Exercise description: Please convert the material below into a Markdown table with the columns Row and Line, one numbered row for each line and blank lines omitted.

Data for this exercise:
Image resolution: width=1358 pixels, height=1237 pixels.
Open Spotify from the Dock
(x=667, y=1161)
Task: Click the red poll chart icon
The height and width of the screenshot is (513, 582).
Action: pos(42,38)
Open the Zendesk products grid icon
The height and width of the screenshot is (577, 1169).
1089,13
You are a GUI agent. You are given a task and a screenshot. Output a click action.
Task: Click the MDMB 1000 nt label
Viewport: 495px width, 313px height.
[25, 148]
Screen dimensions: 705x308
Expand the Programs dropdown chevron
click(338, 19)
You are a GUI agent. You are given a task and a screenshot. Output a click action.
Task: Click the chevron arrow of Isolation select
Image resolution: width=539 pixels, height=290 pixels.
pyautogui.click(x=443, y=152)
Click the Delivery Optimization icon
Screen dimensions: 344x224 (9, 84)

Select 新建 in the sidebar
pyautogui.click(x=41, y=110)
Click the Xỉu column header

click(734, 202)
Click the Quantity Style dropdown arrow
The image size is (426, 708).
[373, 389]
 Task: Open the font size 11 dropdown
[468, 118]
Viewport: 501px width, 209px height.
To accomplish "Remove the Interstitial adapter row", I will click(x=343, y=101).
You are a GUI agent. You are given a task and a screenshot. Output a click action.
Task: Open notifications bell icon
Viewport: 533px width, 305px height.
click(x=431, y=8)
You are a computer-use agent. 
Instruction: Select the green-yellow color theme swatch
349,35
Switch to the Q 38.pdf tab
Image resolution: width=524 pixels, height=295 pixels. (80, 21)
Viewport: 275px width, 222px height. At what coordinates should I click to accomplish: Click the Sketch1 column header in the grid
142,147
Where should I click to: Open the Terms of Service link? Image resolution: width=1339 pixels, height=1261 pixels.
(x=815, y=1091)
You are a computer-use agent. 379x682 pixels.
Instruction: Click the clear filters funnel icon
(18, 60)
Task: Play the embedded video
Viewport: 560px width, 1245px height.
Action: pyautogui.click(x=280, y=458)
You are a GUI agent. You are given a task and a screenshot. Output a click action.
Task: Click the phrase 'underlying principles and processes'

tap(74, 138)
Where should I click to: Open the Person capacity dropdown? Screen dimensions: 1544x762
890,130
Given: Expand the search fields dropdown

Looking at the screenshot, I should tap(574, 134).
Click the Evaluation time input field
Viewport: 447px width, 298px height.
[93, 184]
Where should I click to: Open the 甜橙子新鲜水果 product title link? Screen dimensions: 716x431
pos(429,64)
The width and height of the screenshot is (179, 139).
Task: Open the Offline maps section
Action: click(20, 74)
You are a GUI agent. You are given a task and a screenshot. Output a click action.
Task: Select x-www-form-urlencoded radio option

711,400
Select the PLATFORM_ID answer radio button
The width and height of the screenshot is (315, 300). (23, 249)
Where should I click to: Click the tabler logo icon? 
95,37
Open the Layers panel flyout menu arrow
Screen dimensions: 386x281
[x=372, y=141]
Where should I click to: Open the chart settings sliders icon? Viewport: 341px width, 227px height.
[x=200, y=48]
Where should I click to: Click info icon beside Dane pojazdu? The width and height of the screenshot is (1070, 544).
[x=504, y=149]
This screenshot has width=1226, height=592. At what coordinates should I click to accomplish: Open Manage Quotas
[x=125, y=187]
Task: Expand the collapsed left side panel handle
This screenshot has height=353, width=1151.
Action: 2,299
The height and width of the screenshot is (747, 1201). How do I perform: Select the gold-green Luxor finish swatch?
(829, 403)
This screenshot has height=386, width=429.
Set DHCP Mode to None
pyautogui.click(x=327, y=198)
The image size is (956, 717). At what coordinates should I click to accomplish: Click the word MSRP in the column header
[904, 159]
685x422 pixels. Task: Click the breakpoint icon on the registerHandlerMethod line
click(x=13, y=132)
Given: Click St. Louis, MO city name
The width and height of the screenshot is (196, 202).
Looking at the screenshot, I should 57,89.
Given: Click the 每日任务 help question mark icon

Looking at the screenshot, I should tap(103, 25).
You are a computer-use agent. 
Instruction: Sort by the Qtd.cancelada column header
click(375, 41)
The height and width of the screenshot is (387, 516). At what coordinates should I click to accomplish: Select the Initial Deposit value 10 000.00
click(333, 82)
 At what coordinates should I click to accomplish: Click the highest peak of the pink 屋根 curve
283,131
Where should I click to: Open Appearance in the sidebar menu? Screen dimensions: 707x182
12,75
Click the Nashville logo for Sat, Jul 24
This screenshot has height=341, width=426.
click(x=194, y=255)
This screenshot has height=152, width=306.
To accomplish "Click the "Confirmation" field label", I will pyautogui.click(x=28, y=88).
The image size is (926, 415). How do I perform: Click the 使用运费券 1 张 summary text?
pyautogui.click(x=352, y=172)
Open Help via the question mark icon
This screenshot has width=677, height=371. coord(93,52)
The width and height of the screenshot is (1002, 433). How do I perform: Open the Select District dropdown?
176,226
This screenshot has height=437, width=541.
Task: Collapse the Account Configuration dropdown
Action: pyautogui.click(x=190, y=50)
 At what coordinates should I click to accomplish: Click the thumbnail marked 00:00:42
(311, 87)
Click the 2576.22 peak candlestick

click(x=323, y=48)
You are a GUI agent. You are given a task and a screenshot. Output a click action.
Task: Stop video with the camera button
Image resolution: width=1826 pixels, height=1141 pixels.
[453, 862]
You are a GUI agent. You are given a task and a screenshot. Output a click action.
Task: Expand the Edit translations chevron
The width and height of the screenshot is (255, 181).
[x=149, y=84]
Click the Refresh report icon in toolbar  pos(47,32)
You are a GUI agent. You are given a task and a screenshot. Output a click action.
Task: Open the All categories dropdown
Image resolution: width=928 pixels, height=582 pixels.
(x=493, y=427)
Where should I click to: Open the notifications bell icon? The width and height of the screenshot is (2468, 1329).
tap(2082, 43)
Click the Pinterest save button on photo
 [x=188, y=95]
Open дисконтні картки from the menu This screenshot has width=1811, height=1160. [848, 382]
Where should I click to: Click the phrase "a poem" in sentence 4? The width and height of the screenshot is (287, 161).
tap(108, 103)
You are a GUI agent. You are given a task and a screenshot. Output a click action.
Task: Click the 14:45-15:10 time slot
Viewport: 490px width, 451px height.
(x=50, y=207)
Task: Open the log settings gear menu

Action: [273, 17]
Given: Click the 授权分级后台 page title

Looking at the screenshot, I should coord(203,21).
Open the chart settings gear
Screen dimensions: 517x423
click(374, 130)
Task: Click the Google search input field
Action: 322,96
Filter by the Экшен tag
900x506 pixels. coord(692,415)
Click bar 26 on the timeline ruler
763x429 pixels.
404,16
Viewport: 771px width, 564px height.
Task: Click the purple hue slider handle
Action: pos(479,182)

Solution to the exercise:
| Row | Line |
|---|---|
| 1 | Image resolution: width=1358 pixels, height=1237 pixels. |
| 2 | Open Spotify from the Dock |
| 3 | (x=667, y=1161) |
| 4 | Task: Click the red poll chart icon |
| 5 | The height and width of the screenshot is (513, 582). |
| 6 | Action: pos(42,38) |
| 7 | Open the Zendesk products grid icon |
| 8 | The height and width of the screenshot is (577, 1169). |
| 9 | 1089,13 |
| 10 | You are a GUI agent. You are given a task and a screenshot. Output a click action. |
| 11 | Task: Click the MDMB 1000 nt label |
| 12 | Viewport: 495px width, 313px height. |
| 13 | [25, 148] |
| 14 | Screen dimensions: 705x308 |
| 15 | Expand the Programs dropdown chevron |
| 16 | click(338, 19) |
| 17 | You are a GUI agent. You are given a task and a screenshot. Output a click action. |
| 18 | Task: Click the chevron arrow of Isolation select |
| 19 | Image resolution: width=539 pixels, height=290 pixels. |
| 20 | pyautogui.click(x=443, y=152) |
| 21 | Click the Delivery Optimization icon |
| 22 | Screen dimensions: 344x224 (9, 84) |
| 23 | Select 新建 in the sidebar |
| 24 | pyautogui.click(x=41, y=110) |
| 25 | Click the Xỉu column header |
| 26 | click(734, 202) |
| 27 | Click the Quantity Style dropdown arrow |
| 28 | The image size is (426, 708). |
| 29 | [373, 389] |
| 30 |  Task: Open the font size 11 dropdown |
| 31 | [468, 118] |
| 32 | Viewport: 501px width, 209px height. |
| 33 | To accomplish "Remove the Interstitial adapter row", I will click(x=343, y=101). |
| 34 | You are a GUI agent. You are given a task and a screenshot. Output a click action. |
| 35 | Task: Open notifications bell icon |
| 36 | Viewport: 533px width, 305px height. |
| 37 | click(x=431, y=8) |
| 38 | You are a computer-use agent.  |
| 39 | Instruction: Select the green-yellow color theme swatch |
| 40 | 349,35 |
| 41 | Switch to the Q 38.pdf tab |
| 42 | Image resolution: width=524 pixels, height=295 pixels. (80, 21) |
| 43 | Viewport: 275px width, 222px height. At what coordinates should I click to accomplish: Click the Sketch1 column header in the grid |
| 44 | 142,147 |
| 45 | Where should I click to: Open the Terms of Service link? Image resolution: width=1339 pixels, height=1261 pixels. |
| 46 | (x=815, y=1091) |
| 47 | You are a computer-use agent. 379x682 pixels. |
| 48 | Instruction: Click the clear filters funnel icon |
| 49 | (18, 60) |
| 50 | Task: Play the embedded video |
| 51 | Viewport: 560px width, 1245px height. |
| 52 | Action: pyautogui.click(x=280, y=458) |
| 53 | You are a GUI agent. You are given a task and a screenshot. Output a click action. |
| 54 | Task: Click the phrase 'underlying principles and processes' |
| 55 | tap(74, 138) |
| 56 | Where should I click to: Open the Person capacity dropdown? Screen dimensions: 1544x762 |
| 57 | 890,130 |
| 58 | Given: Expand the search fields dropdown |
| 59 | Looking at the screenshot, I should tap(574, 134). |
| 60 | Click the Evaluation time input field |
| 61 | Viewport: 447px width, 298px height. |
| 62 | [93, 184] |
| 63 | Where should I click to: Open the 甜橙子新鲜水果 product title link? Screen dimensions: 716x431 |
| 64 | pos(429,64) |
| 65 | The width and height of the screenshot is (179, 139). |
| 66 | Task: Open the Offline maps section |
| 67 | Action: click(20, 74) |
| 68 | You are a GUI agent. You are given a task and a screenshot. Output a click action. |
| 69 | Task: Select x-www-form-urlencoded radio option |
| 70 | 711,400 |
| 71 | Select the PLATFORM_ID answer radio button |
| 72 | The width and height of the screenshot is (315, 300). (23, 249) |
| 73 | Where should I click to: Click the tabler logo icon?  |
| 74 | 95,37 |
| 75 | Open the Layers panel flyout menu arrow |
| 76 | Screen dimensions: 386x281 |
| 77 | [x=372, y=141] |
| 78 | Where should I click to: Open the chart settings sliders icon? Viewport: 341px width, 227px height. |
| 79 | [x=200, y=48] |
| 80 | Where should I click to: Click info icon beside Dane pojazdu? The width and height of the screenshot is (1070, 544). |
| 81 | [x=504, y=149] |
| 82 | This screenshot has width=1226, height=592. At what coordinates should I click to accomplish: Open Manage Quotas |
| 83 | [x=125, y=187] |
| 84 | Task: Expand the collapsed left side panel handle |
| 85 | This screenshot has height=353, width=1151. |
| 86 | Action: 2,299 |
| 87 | The height and width of the screenshot is (747, 1201). How do I perform: Select the gold-green Luxor finish swatch? |
| 88 | (829, 403) |
| 89 | This screenshot has height=386, width=429. |
| 90 | Set DHCP Mode to None |
| 91 | pyautogui.click(x=327, y=198) |
| 92 | The image size is (956, 717). At what coordinates should I click to accomplish: Click the word MSRP in the column header |
| 93 | [904, 159] |
| 94 | 685x422 pixels. Task: Click the breakpoint icon on the registerHandlerMethod line |
| 95 | click(x=13, y=132) |
| 96 | Given: Click St. Louis, MO city name |
| 97 | The width and height of the screenshot is (196, 202). |
| 98 | Looking at the screenshot, I should 57,89. |
| 99 | Given: Click the 每日任务 help question mark icon |
| 100 | Looking at the screenshot, I should tap(103, 25). |
| 101 | You are a computer-use agent.  |
| 102 | Instruction: Sort by the Qtd.cancelada column header |
| 103 | click(375, 41) |
| 104 | The height and width of the screenshot is (387, 516). At what coordinates should I click to accomplish: Select the Initial Deposit value 10 000.00 |
| 105 | click(333, 82) |
| 106 |  At what coordinates should I click to accomplish: Click the highest peak of the pink 屋根 curve |
| 107 | 283,131 |
| 108 | Where should I click to: Open Appearance in the sidebar menu? Screen dimensions: 707x182 |
| 109 | 12,75 |
| 110 | Click the Nashville logo for Sat, Jul 24 |
| 111 | This screenshot has height=341, width=426. |
| 112 | click(x=194, y=255) |
| 113 | This screenshot has height=152, width=306. |
| 114 | To accomplish "Click the "Confirmation" field label", I will pyautogui.click(x=28, y=88). |
| 115 | The image size is (926, 415). How do I perform: Click the 使用运费券 1 张 summary text? |
| 116 | pyautogui.click(x=352, y=172) |
| 117 | Open Help via the question mark icon |
| 118 | This screenshot has width=677, height=371. coord(93,52) |
| 119 | The width and height of the screenshot is (1002, 433). How do I perform: Open the Select District dropdown? |
| 120 | 176,226 |
| 121 | This screenshot has height=437, width=541. |
| 122 | Task: Collapse the Account Configuration dropdown |
| 123 | Action: pyautogui.click(x=190, y=50) |
| 124 |  At what coordinates should I click to accomplish: Click the thumbnail marked 00:00:42 |
| 125 | (311, 87) |
| 126 | Click the 2576.22 peak candlestick |
| 127 | click(x=323, y=48) |
| 128 | You are a GUI agent. You are given a task and a screenshot. Output a click action. |
| 129 | Task: Stop video with the camera button |
| 130 | Image resolution: width=1826 pixels, height=1141 pixels. |
| 131 | [453, 862] |
| 132 | You are a GUI agent. You are given a task and a screenshot. Output a click action. |
| 133 | Task: Expand the Edit translations chevron |
| 134 | The width and height of the screenshot is (255, 181). |
| 135 | [x=149, y=84] |
| 136 | Click the Refresh report icon in toolbar  pos(47,32) |
| 137 | You are a GUI agent. You are given a task and a screenshot. Output a click action. |
| 138 | Task: Open the All categories dropdown |
| 139 | Image resolution: width=928 pixels, height=582 pixels. |
| 140 | (x=493, y=427) |
| 141 | Where should I click to: Open the notifications bell icon? The width and height of the screenshot is (2468, 1329). |
| 142 | tap(2082, 43) |
| 143 | Click the Pinterest save button on photo |
| 144 |  [x=188, y=95] |
| 145 | Open дисконтні картки from the menu This screenshot has width=1811, height=1160. [848, 382] |
| 146 | Where should I click to: Click the phrase "a poem" in sentence 4? The width and height of the screenshot is (287, 161). |
| 147 | tap(108, 103) |
| 148 | You are a GUI agent. You are given a task and a screenshot. Output a click action. |
| 149 | Task: Click the 14:45-15:10 time slot |
| 150 | Viewport: 490px width, 451px height. |
| 151 | (x=50, y=207) |
| 152 | Task: Open the log settings gear menu |
| 153 | Action: [273, 17] |
| 154 | Given: Click the 授权分级后台 page title |
| 155 | Looking at the screenshot, I should coord(203,21). |
| 156 | Open the chart settings gear |
| 157 | Screen dimensions: 517x423 |
| 158 | click(374, 130) |
| 159 | Task: Click the Google search input field |
| 160 | Action: 322,96 |
| 161 | Filter by the Экшен tag |
| 162 | 900x506 pixels. coord(692,415) |
| 163 | Click bar 26 on the timeline ruler |
| 164 | 763x429 pixels. |
| 165 | 404,16 |
| 166 | Viewport: 771px width, 564px height. |
| 167 | Task: Click the purple hue slider handle |
| 168 | Action: pos(479,182) |